The genetics of this type of muscular dystrophy revolve around the PABPN1 gene. This gene suffers mutations that cause the PABPN1 protein to have extra alanine (amino acids), and this manifests itself physically in the symptoms of this MD.

The expansion caused by the mutations on the PABPN1 gene ultimately interrupts the cellular mechanics of poly(A) RNA. In most cases oculopharyngeal muscular dystrophy is inherited via autosomal dominance.

The alleles, which are a variant form of a gene involved in this form of MD are: PABPN1, (GCG)n EXPANSION, (GCG)8-13, PABPN1, (GCG)n EXPANSION, (GCG)7 and PABPN1, GLY12ALA.

==Diagnosis==
The diagnosis of oculopharyngeal muscular dystrophy can be done via two methods, a muscle biopsy or a blood draw with genetic testing for GCG trinucleotide expansions in the PABPN1 gene.

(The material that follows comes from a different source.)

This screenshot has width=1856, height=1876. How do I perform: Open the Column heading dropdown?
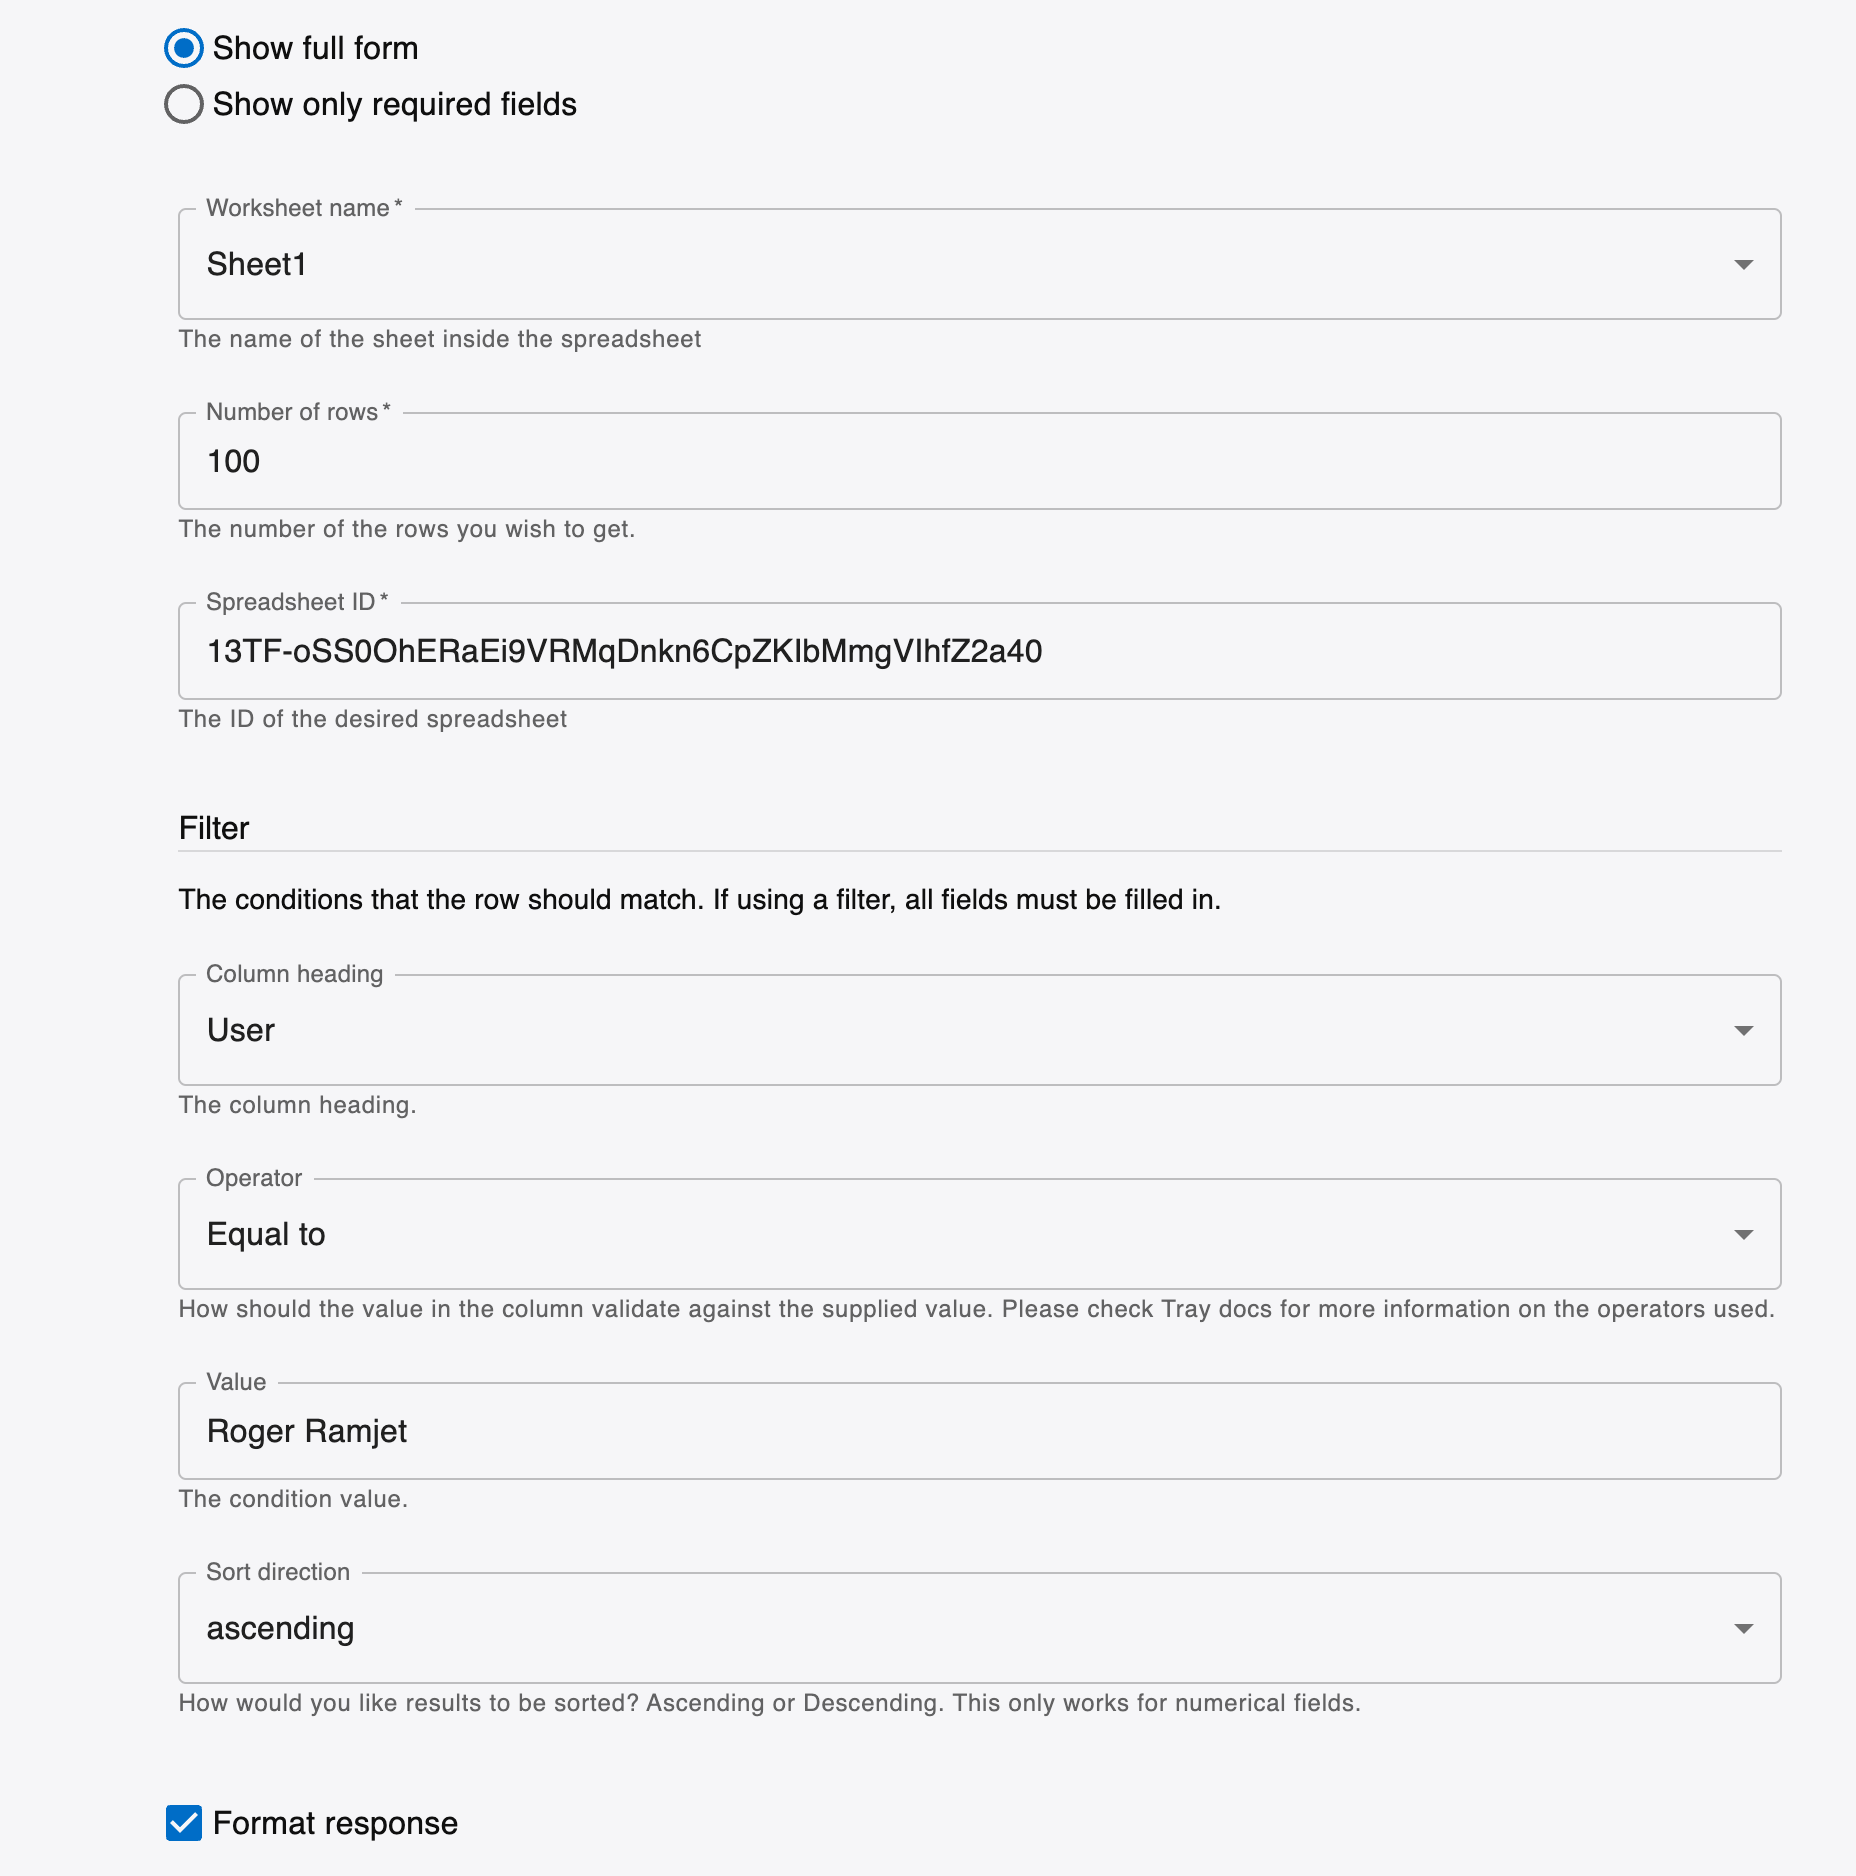tap(1743, 1029)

Genetic blood testing is more common. Additionally, a distinction between OPMD and myasthenia gravis or mitochondrial myopathy must be made, in regards to the differential diagnosis of this condition.

==Treatment==
Currently, no cure or specific treatment exists to eliminate the symptoms or stop the disease progression. A consistent diet planned with the help of a dietitian along with exercises taught by a speech therapist can assist with mild symptoms of dysphagia. Surgical intervention can also help temporarily manage symptoms related to ptosis and dysphagia. Cutting one of the throat muscles internally, an operation called cricopharyngeal myotomy, can be one way to ease symptoms in more severe cases. However, for most people, the benefits from such treatments are only temporary. There is currently no treatment available to address the proximal limb weakness. Many of those affected with proximal limb weakness will eventually require assistive devices such as canes, braces, or a wheelchair. As with all surgical procedures, they come with many risk factors. As the dysphagia becomes more severe, patients become malnourished, lose significant weight, become dehydrated and suffer from repeated incidents of aspiration pneumonia. These last two are often the cause of death.

==Epidemiology==
The disease is found across 5 continents (30 countries) and is frequently seen in French Canadians, with a prevalence 1:1000. OPMD affects males and females equally, and affected individuals have been found in Europe (France), Jewish Bukharan, and Spanish Americans.